• WORK REQUIRED:
Would you transcribe the entries below word for word, omitting all images?

• RECORDS FOR THIS TASK:
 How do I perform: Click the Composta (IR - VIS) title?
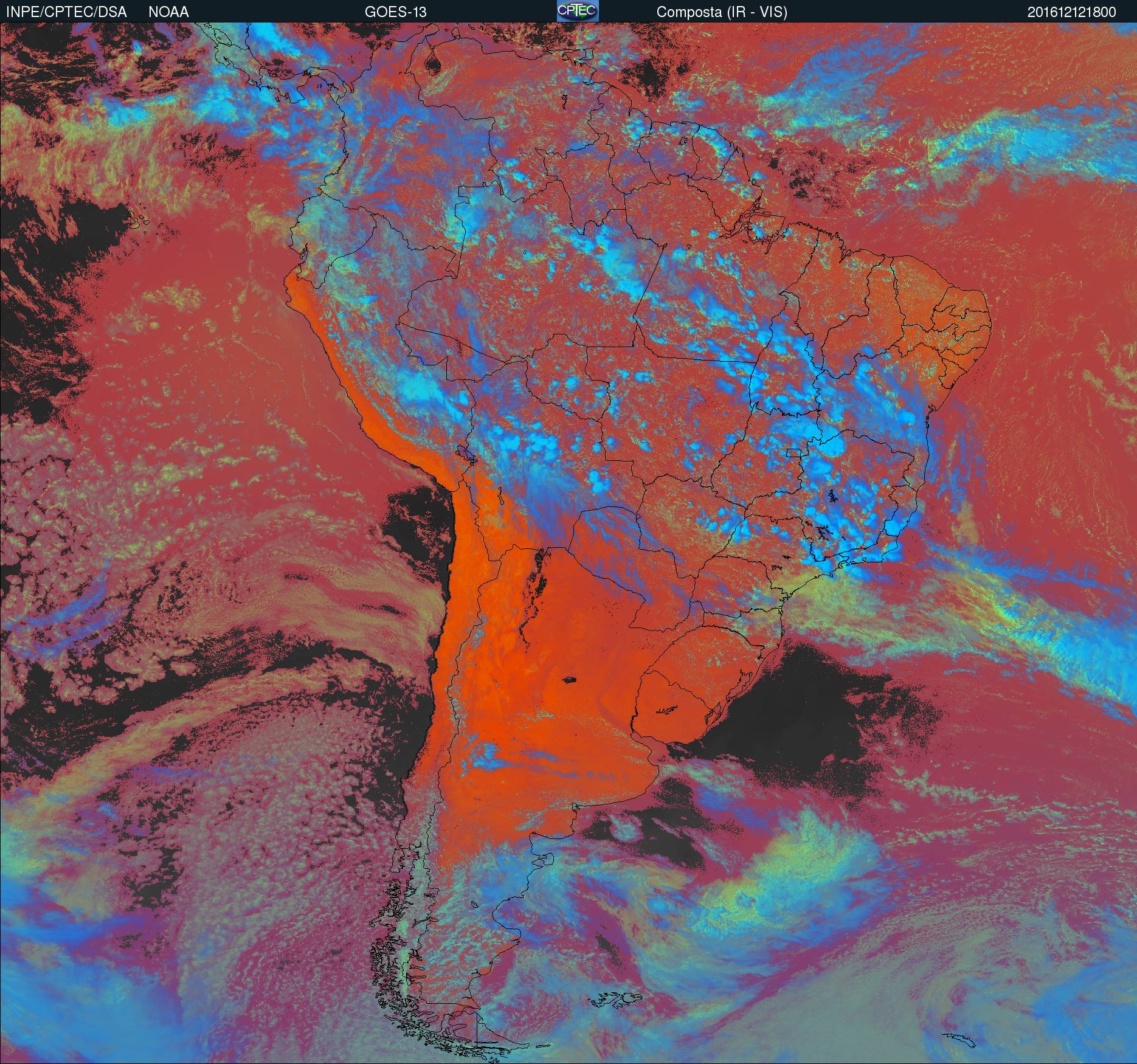pyautogui.click(x=722, y=12)
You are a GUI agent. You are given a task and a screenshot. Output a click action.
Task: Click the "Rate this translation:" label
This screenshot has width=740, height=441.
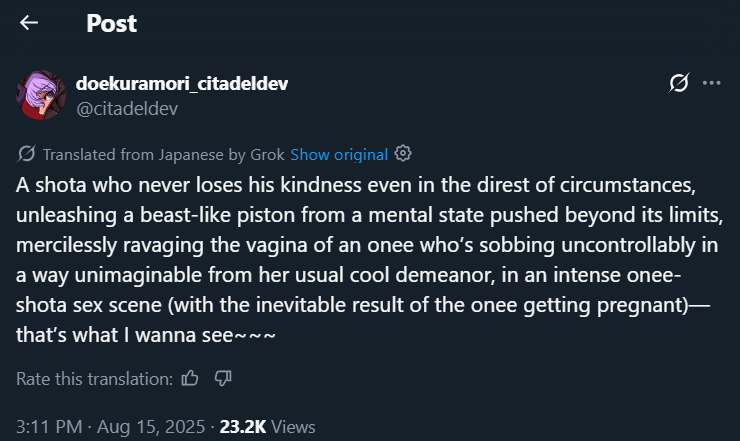[95, 378]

• OUTPUT:
 How do I perform: Click the Composta (IR - VIS) title?
pyautogui.click(x=722, y=12)
You are a GUI agent. You are given a task and a screenshot. Output a click action.
Task: Click the "Rate this translation:" label
This screenshot has width=740, height=441.
[95, 378]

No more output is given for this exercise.